It was possible to crash ip-route by adding an IPv6 route with 37
nexthop statements. A simple reproducer is:

| for i in `seq 37`; do
| 	nhs="nexthop via 1111::$i "$nhs
| done
| ip -6 route add 3333::/64 $nhs

The related code was broken in multiple ways:

* parse_one_nh() assumed that rta points to 4kB of storage but caller
  provided just 1kB. Fixed by passing 'len' parameter with the correct
  value.

* Error checking of rta_addattr*() calls in parse_one_nh() and called
  functions was completely absent, so with above fix in place output
  flood would occur due to parser looping forever.

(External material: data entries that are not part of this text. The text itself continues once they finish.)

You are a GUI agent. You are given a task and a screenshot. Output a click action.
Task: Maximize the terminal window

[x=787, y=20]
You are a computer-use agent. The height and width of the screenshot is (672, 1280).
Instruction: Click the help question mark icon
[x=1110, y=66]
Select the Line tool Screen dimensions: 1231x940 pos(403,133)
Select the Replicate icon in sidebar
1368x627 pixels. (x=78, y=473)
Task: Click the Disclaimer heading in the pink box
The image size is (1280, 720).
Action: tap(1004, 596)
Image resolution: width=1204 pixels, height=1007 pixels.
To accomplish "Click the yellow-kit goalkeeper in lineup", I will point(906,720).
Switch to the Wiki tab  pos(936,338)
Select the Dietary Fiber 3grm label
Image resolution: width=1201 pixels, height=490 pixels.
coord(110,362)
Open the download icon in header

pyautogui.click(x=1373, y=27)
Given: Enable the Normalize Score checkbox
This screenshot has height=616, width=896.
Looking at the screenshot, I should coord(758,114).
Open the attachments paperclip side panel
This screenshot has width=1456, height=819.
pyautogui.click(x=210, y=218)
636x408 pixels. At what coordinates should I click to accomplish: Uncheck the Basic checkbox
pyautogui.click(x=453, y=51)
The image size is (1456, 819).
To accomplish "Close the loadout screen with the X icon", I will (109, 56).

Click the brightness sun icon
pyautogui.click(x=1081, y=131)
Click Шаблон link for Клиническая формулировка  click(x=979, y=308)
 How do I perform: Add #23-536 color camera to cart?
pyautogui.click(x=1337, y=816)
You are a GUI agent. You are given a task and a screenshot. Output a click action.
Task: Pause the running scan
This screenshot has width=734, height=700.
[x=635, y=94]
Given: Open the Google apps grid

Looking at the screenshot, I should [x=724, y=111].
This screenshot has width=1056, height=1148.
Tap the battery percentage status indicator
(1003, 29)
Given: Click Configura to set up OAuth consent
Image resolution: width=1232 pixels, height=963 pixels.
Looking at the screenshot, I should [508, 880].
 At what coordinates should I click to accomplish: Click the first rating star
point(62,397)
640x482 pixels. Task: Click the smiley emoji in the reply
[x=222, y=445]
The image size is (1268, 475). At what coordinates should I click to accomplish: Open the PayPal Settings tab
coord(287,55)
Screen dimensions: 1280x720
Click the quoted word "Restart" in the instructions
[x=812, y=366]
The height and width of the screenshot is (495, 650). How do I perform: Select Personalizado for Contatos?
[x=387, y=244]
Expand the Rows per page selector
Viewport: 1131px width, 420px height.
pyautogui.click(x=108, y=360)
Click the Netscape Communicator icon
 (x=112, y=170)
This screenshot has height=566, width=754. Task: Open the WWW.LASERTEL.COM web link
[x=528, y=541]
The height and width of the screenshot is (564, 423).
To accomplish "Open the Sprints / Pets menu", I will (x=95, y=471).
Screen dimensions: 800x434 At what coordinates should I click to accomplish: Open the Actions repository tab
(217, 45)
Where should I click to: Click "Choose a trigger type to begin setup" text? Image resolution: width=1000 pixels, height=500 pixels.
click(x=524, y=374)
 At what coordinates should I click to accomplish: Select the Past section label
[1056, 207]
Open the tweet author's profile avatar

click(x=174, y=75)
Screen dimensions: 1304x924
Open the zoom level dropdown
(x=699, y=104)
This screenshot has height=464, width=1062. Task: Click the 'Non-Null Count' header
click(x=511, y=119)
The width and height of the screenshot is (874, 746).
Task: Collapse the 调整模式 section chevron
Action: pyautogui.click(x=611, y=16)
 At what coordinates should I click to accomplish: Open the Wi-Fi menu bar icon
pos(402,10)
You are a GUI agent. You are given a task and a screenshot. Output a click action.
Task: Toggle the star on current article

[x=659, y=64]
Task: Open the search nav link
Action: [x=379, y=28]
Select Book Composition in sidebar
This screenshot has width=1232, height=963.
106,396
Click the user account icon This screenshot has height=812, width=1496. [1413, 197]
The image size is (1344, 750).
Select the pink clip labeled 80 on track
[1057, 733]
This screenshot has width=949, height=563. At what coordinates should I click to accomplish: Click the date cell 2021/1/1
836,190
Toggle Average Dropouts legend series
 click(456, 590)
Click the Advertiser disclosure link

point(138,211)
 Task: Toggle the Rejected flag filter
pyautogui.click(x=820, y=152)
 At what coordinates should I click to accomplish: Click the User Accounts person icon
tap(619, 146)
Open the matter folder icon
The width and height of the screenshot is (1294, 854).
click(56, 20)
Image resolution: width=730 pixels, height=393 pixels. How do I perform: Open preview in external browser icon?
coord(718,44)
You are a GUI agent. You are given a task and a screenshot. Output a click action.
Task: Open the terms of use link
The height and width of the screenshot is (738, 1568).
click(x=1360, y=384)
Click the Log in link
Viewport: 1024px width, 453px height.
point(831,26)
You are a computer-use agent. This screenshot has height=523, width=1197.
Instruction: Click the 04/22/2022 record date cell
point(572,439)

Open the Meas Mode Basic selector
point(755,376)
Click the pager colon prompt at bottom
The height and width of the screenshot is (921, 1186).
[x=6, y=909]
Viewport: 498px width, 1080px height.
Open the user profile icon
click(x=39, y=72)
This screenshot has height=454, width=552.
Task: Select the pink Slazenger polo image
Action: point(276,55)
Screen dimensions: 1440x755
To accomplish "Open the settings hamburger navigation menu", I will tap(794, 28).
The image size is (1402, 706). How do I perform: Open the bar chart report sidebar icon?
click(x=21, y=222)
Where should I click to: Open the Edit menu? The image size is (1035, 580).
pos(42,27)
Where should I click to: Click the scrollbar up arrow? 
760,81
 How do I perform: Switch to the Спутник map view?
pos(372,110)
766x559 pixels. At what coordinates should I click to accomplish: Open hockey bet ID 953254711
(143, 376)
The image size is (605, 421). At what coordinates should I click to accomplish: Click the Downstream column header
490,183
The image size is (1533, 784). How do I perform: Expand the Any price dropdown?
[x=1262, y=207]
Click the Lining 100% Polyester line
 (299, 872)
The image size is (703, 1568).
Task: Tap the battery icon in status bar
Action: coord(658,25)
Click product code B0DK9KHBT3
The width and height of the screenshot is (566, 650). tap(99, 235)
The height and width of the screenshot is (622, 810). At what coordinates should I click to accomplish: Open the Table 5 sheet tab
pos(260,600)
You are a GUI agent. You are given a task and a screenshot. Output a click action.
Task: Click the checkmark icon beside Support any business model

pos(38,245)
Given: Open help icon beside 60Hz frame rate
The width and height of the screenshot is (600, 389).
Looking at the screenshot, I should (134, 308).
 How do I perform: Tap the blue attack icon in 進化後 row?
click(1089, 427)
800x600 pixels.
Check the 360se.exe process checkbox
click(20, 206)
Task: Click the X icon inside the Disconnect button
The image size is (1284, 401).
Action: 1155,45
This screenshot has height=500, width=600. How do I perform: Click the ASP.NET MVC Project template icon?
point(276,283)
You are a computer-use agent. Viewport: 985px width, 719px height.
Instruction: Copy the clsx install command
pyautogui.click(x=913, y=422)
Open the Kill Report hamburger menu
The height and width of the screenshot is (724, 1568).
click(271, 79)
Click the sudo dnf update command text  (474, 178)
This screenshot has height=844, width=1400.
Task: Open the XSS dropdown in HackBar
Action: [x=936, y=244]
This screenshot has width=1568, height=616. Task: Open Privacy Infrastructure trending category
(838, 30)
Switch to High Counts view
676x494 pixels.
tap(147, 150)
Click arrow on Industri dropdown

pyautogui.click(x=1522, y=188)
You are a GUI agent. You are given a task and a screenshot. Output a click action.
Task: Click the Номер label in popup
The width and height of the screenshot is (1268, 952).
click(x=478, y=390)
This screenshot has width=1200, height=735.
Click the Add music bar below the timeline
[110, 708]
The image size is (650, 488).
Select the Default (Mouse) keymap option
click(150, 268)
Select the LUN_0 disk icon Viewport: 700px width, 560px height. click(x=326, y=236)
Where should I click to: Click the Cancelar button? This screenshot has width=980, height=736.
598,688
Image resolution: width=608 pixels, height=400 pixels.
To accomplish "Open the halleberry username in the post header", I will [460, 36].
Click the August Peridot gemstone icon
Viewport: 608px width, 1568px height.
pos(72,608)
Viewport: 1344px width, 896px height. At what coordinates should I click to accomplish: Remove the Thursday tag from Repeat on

Note that it is still not possible to add a route with more than 36
nexthops due to stack buffer sizes, this patch merely fixes error path.

Signed-off-by: Phil Sutter <phil@nwl.cc>
---
 ip/iproute.c          |  41 ++++++++++------
 ip/iproute_lwtunnel.c | 108 +++++++++++++++++++++++++-----------------
 2 files changed, 91 insertions(+), 58 deletions(-)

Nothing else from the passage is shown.